Es gibt auch Kritiker der Reform, sie werfen der AIBA und der Ärztekommission vor, dass sie versuchen, ihre Sportart populärer zu machen, dass sie mehr Geld verdienen wollen, und dass sie dabei die langfristige Gesundheit der Boxer vernachlässigen.
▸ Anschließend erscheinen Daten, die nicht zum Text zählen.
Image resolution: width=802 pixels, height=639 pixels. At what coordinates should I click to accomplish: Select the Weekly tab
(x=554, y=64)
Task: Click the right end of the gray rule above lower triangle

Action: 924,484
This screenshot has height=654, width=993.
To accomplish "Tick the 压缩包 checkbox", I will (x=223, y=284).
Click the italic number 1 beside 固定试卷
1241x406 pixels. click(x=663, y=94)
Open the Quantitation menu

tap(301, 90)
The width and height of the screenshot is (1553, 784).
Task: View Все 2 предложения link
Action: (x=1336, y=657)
Fischer gibt zu, dass ihre Kollegen und sie nicht glaubwürdig vorhersagen können, wie sich der Kopfschutz dauerhaft auf die Gesundheit auswirkt; Fischer sagt aber auch, dass es bei den bisherigen Studien "extrem wenig" Boxer mit langfristigen Schäden gebe. "Entscheidend ist auch nicht, ob der Schlag etwas abgemildert wird oder nicht", sagt sie, "es kommt darauf an, wie sich die Kräfte auf den Kopf verteilen. Zu einer Gehirnerschütterung kommt es ja erst, wenn im Schädel eine Rotationsbewegung stattfindet."

Dass der fehlende Kopfschutz schnell akzeptiert wird, daran zweifelt Fischer daher nicht. Auch Culcay, der weiter Kontakt zu Amateurboxern hat, sagt: "Alle, die bei der WM starten, freuen sich, dass das Ding endlich weg ist."

Bei ihm selbst hat sich die Einstellung zum Kopfschutz in den vergangenen Jahren verändert. Als Profi boxt er in den Kämpfen ohne Kopfschutz. In Trainingsduellen trägt er dagegen immer einen. Er findet es weiter lästig. Aber die Gefahr, eine Platzwunde zu bekommen, sei einfach zu groß.